Each of the last few years I have compiled an annual list of the year’s best films and divided them into fiction and non-fiction categories. Since “best of the year” lists are so abundant, my own focus is on non-fiction documentaries that don’t receive as much media attention.
Most movie documentaries are passed over by the big theater chains in our local market since they don’t generate big box office. But the best of these films take on important and complex issues that are too often neglected by mass media. These deserving films receive a local booking in the Naro “New Non-Fiction Film” series on Wednesday nights. This ongoing series includes a post-film audience discussion led by informed facilitators and speakers. These public forums allow for lively conversation that brings the vital national and world issues that are addressed by these films back to the interests of our own community.

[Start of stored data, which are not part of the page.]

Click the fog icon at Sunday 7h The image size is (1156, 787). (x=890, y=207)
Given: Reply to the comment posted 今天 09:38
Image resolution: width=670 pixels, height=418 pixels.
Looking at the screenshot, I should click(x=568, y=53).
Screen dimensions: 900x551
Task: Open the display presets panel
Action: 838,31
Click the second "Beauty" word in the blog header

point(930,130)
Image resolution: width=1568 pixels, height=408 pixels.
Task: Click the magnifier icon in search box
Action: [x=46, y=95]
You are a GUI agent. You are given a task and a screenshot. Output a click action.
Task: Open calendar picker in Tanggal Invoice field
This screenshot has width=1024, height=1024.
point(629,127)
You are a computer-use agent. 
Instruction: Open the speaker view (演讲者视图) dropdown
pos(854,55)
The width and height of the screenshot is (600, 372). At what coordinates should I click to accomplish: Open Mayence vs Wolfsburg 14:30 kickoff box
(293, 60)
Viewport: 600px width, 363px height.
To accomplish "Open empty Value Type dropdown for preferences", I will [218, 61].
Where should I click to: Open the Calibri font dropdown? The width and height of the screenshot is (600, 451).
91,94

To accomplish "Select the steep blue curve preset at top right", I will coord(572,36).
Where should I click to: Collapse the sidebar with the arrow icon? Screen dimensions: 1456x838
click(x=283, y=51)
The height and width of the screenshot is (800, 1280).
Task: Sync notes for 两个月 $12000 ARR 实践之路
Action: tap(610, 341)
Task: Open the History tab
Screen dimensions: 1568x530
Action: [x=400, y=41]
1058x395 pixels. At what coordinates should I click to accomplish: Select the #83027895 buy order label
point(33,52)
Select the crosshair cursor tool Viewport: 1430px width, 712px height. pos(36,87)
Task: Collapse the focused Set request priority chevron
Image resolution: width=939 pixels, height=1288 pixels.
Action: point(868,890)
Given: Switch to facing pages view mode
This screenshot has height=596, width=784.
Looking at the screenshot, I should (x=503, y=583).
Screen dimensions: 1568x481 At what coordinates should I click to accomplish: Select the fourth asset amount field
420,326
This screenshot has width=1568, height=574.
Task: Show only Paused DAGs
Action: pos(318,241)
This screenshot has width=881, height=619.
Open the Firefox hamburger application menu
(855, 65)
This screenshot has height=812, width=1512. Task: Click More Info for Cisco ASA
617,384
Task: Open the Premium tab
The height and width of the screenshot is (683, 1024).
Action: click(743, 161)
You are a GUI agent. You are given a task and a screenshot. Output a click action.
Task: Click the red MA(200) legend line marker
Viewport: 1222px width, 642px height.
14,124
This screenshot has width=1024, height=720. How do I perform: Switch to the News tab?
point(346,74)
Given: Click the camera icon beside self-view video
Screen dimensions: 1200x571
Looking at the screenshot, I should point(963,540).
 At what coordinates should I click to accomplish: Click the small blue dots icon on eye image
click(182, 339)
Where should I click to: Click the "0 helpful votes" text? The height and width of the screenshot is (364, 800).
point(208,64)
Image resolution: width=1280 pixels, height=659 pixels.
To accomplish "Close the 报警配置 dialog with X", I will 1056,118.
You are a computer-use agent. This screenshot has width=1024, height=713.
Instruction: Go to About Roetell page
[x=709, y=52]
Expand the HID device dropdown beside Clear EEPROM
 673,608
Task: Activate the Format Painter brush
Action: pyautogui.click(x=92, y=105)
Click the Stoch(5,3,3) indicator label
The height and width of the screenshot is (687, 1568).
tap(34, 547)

Following their initial theatrical engagements, these features are for the most part ignored by all those hundreds of commercial broadcast networks. The films are deemed either too biased, too serious, or too agenda driven to fit into the programming of commercial broadcast media. But fortunately for those cineastes and community activists who have missed these films on the big screen, they do subsequently show up on the shelves at Naro Video.
Below is a list of the best non-fiction films of the year arranged into three broad categories and listed in no particular order of preference.
ENTERTAINMENT AND THE ARTS
Bill Cunningham
For decades, this Schwinn-riding cultural photographer has been obsessively and inventively chronicling fashion trends and high society charity soirées for the New York Times Style section.
Senna
Brazilian Formula One racing legend Ayrton Senna's remarkable story, charting his physical and spiritual achievements on the track and off, his quest for perfection, and the mythical status he has since attained.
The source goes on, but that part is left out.